# [WHAT TO PRODUCE]
Reproduce the records verbatim, from the line containing "Given: Select Use" up to and including the last line of the records.

# [EXTRACTED INFORMATION]
** START **
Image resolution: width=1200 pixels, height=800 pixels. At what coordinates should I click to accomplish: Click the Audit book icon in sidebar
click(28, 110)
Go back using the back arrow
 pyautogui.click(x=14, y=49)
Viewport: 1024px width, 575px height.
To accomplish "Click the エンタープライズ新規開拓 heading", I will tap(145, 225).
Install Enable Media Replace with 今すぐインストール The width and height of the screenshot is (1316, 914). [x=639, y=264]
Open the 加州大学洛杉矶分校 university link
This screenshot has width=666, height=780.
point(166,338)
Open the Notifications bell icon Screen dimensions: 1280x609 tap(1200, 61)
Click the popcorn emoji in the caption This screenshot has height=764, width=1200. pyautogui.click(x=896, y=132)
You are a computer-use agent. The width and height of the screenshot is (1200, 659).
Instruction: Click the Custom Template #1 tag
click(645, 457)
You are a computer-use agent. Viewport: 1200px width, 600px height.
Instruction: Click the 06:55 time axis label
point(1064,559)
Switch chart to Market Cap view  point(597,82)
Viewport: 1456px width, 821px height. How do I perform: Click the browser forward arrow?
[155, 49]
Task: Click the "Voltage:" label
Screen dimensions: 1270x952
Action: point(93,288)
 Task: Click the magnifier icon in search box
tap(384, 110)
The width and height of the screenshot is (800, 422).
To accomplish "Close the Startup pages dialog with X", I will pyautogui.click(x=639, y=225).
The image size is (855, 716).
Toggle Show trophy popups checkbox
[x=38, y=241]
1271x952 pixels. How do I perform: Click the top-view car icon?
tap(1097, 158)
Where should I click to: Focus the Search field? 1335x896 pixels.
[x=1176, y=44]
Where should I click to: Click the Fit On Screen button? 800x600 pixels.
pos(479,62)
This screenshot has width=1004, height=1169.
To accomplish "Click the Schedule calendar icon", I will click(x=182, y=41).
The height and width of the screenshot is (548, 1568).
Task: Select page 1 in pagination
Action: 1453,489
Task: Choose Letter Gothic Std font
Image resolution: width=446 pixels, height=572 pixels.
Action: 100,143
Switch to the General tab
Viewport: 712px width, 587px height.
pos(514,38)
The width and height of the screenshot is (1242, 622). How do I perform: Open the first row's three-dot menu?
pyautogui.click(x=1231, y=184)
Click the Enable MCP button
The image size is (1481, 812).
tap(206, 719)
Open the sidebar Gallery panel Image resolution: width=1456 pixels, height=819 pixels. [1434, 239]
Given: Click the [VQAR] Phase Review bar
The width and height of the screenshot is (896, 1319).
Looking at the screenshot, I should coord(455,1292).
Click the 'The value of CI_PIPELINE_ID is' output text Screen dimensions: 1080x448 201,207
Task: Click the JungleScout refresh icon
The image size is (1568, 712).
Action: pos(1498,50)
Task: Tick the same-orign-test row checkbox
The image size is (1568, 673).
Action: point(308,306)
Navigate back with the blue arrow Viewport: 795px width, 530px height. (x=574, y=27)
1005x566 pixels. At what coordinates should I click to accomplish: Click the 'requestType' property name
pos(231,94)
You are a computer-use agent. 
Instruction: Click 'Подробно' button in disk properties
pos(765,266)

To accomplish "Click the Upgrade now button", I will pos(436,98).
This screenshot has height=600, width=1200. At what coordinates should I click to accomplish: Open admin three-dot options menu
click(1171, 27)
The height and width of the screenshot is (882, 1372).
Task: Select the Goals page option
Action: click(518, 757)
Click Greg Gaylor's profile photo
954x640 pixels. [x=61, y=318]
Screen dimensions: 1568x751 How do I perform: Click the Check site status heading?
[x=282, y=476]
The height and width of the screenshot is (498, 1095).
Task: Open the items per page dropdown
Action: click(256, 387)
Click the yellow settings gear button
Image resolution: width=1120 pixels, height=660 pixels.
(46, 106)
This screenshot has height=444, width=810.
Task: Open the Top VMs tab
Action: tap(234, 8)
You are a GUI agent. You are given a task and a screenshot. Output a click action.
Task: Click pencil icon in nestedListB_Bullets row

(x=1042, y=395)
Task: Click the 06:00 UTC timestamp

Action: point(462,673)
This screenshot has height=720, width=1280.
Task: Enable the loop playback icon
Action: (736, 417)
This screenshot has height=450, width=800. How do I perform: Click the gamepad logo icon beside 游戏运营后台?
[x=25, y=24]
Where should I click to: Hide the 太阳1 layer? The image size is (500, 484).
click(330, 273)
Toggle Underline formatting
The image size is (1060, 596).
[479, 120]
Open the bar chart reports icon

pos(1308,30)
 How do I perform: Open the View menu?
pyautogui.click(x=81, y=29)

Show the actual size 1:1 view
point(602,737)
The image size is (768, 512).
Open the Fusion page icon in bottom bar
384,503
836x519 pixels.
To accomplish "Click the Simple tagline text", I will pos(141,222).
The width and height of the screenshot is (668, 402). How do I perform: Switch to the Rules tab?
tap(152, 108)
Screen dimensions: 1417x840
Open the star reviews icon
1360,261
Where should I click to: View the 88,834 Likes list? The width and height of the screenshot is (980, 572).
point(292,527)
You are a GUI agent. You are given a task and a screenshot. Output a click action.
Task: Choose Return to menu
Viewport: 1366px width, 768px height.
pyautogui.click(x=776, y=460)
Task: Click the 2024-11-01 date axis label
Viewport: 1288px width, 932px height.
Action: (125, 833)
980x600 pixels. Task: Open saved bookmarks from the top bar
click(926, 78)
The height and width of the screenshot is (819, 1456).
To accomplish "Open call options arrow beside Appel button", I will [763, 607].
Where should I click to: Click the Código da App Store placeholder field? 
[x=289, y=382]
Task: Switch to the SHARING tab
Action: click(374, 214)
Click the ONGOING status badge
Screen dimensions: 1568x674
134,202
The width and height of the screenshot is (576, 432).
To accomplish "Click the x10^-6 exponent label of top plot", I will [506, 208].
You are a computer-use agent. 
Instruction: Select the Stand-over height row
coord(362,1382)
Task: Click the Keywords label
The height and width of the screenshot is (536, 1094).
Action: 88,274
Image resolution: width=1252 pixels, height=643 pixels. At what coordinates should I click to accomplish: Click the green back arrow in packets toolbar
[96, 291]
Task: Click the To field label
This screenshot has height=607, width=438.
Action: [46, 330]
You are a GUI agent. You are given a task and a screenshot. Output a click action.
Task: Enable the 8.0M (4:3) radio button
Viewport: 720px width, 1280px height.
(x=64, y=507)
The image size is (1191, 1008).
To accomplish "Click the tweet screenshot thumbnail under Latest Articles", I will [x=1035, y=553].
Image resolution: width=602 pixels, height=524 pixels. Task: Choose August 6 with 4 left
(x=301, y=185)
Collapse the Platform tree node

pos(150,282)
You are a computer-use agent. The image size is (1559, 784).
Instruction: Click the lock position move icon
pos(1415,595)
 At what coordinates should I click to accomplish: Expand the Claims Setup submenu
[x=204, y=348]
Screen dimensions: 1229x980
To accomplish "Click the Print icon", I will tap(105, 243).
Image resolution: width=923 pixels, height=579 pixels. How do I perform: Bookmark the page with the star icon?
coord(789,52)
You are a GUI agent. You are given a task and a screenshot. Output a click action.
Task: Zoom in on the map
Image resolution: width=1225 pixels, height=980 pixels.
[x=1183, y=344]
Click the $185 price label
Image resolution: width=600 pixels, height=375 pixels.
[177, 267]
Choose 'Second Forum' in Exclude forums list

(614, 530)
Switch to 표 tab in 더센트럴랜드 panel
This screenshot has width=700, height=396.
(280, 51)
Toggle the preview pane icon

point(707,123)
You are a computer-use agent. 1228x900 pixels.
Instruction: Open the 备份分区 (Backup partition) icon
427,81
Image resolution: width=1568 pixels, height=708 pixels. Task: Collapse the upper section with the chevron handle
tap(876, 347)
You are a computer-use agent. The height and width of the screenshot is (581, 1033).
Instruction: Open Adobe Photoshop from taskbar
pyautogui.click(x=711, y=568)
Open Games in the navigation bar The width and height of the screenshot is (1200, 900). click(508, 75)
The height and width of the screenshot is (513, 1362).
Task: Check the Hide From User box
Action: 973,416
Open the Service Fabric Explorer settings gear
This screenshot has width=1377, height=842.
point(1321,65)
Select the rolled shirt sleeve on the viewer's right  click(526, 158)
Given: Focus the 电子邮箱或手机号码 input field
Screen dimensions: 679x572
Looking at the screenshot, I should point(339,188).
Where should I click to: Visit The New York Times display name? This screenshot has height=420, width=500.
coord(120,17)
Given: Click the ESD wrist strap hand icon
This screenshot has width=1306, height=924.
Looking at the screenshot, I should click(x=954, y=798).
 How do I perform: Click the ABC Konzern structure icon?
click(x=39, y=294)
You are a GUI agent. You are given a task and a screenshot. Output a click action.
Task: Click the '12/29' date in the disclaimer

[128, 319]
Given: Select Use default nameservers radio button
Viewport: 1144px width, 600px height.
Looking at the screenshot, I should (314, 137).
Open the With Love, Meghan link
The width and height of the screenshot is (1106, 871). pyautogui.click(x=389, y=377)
** END **
# [SOLUTION FOR THIS TASK]
Given: Select Use default nameservers radio button
Viewport: 1144px width, 600px height.
Looking at the screenshot, I should (314, 137).
Open the With Love, Meghan link
The width and height of the screenshot is (1106, 871). pyautogui.click(x=389, y=377)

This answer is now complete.